Sarà un caso ma ieri il leader di Azione è parso più possibilista sull’accordo: «Quello che abbiamo proposto non è un rassemblement di centro ma una coalizione tra partiti, ognuno con una sua identità. Io posso rappresentare i liberaldemocratici e i popolari se arrivano persone da Fi che mi aiutano a farlo. Noi non abbiamo preclusioni a discutere di programmi, ma partiamo da lì». Il punto è che il Rosatellum non prevede in comune nessun candidato premier, nessun simbolo, nessun programma.
E allora il dibattito che si è aperto sull’«agenda Draghi» e sulla definizione da dare all’alleanza è pura accademia. Brunetta ha parlato di un «rassemblement repubblicano», con dentro tutti tranne i Cinquestelle. Fratoianni di una «coalizione progressista» con dentro tutti compresi i Cinquestelle. Ma l’argomento vero è come risolvere un calcolo aritmetico, nel gioco del dare avere sui seggi tra alleati. A meno di non puntare su un centro autonomo, come minaccia Renzi dinnanzi ai maldipancia del Pd. Che però non può permettersi defezioni.

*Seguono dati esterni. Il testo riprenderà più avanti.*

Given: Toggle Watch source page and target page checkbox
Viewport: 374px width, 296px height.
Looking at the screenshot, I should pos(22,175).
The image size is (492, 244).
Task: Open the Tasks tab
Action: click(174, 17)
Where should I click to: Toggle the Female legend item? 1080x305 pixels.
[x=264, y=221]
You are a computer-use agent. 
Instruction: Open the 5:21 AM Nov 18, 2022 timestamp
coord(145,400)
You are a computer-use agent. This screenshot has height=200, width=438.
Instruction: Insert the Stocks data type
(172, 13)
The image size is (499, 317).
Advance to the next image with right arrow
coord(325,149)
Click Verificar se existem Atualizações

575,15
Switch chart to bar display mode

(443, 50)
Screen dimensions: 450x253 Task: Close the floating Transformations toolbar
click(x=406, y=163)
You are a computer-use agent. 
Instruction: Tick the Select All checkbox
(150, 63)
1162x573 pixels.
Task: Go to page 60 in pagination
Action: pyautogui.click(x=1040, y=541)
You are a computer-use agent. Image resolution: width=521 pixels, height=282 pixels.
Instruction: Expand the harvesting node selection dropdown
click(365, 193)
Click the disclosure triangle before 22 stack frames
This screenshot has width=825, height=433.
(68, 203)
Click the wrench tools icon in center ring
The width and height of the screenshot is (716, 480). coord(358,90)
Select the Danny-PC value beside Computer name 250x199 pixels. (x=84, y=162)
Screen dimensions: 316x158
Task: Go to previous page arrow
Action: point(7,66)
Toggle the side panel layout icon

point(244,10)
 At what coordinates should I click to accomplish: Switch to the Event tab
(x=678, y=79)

A rompere l’enfasi oratoria da comizio elettorale e il clima da eroica battaglia contro i sovranisti ci ha pensato prosaicamente Mastella, che oggi presenterà il suo simbolo di «Noi di centro» e ieri ha avvisato il Pd di non far «prevalere veti», o domani — cioè il 25 settembre — «il suo risultato sarebbe compromesso». Il resto si vedrà nel giro di pochi giorni e si capirà la collocazione dei tre ministri ex forzisti e dell’ex grillino Di Maio. Questo «campo aperto» di Letta — come dice un rappresentante del centrodestra — «sarà pure politicamente un campo profughi ma può trasformarsi per noi in un campo di battaglia, specie al Senato, se non ci adeguiamo con uno schema simile».
Alle liste, alle liste. E al Nazareno va bene così. Intanto perché nel partito non si aprirà il dibattito sugli errori commessi prima e durante la crisi, e di cui si parla solo sottovoce. Eppoi perché «campo aperto» è meglio di «campo largo» che evocava l’epopea del Comintern.